Please keep leaning on us. Take one day at a time. I know everything is so overwhelming. Get some rest and try your best to keep looking forward. I promise you it will get better. I know you, Megh, and your little one have a beautiful and peaceful life ahead of you.

Has anyone given you any information on counseling that may be offered in your area? I think it would be really good to have someone to talk with to help you start working through these feelings sooner than later.

Absolutely, we should all stick together after these babies are born! Maybe we can pick a certain date after the babies are all born and move over to another forum (Life with Babe) and have a monthly thread or something.
post #6 of 8
I wish I could help. We do all need to stick together after our babies all come.
post #7 of 8
Nothing but sympathy over here. Give yourself a lot of credit for what you've done so far for yourself and your kids, but also give yourself permission to mourn what you did lose - the hope of someday being a family with Tom. Of course you will miss the good times with him and you will be sad about losing that.

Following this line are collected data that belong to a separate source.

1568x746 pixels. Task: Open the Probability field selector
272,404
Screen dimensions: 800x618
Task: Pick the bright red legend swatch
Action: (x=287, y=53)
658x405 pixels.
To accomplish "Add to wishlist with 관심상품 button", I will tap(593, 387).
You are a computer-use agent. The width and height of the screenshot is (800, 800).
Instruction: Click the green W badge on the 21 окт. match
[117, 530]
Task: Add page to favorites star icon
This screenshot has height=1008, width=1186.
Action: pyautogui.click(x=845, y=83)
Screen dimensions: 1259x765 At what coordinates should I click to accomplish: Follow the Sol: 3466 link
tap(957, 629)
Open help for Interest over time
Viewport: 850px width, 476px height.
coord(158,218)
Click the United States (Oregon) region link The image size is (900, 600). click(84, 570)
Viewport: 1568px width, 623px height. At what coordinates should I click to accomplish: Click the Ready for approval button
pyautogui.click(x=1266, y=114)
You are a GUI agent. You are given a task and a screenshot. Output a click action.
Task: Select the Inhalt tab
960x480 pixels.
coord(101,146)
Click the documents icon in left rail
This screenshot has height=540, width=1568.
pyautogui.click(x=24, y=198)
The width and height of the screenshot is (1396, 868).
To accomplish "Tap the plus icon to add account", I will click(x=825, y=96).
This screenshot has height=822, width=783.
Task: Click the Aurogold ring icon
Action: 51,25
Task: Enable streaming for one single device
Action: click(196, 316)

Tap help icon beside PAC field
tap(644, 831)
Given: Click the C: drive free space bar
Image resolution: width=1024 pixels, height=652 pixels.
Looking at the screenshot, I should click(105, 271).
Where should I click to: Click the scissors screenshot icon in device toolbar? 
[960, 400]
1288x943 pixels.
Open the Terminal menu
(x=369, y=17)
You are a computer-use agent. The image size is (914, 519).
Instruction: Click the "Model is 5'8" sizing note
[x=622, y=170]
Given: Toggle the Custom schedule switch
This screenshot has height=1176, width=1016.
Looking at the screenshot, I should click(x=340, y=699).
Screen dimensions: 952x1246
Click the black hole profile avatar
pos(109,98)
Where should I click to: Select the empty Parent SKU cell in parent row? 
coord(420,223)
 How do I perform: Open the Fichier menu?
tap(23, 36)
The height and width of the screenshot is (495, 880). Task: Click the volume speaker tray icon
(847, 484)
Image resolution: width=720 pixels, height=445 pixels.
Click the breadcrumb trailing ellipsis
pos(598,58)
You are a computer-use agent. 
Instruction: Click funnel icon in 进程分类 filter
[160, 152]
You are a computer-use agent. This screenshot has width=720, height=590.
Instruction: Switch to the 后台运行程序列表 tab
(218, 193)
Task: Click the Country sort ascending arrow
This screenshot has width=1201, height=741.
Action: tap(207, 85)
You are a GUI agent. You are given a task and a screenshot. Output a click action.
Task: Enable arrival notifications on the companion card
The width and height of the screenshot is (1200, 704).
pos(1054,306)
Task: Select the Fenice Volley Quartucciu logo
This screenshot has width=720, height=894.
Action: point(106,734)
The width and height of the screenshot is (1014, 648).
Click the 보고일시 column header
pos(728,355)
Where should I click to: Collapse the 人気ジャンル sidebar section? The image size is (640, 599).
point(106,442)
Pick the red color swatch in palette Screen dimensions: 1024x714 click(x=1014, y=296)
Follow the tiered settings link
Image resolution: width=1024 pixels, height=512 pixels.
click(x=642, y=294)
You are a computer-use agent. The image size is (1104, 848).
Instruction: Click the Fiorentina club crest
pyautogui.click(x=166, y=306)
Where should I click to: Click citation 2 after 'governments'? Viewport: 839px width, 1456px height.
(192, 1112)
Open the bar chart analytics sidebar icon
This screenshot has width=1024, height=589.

Do lean on us - you've been through a lot lately and a lot of major changes and you are strong and can do this for your family, and if we can help by being a sounding board, we're happy to do so.
post #8 of 8
Don't forget what a hormonal soup you are right now in pregnancy. Even under the best circumstances we can swing from one emotion to the next with lightning speed.

That's not to diminish your feelings in any way, but I wanted you to remember there is a biological basis to some of the intensity.

You did the right thing. You are strong. You will get through this and life will be even better than you can imagine. Not only are you showing Megh that a woman stands up for herself and her family when she needs to, you have created a situation where Sheamus won't learn that abuse is 'ok' as long as you say you're sorry afterwards.

I can't even imagine how hard it is for you now. Just know that real love isn't a found in a few moments between abuse. Real love is about respecting and cherishing another person and having them return that respect. It's the feeling that the two of you can conquer the world together, knowing that the other person will always be there for you. I hope you experience that someday soon.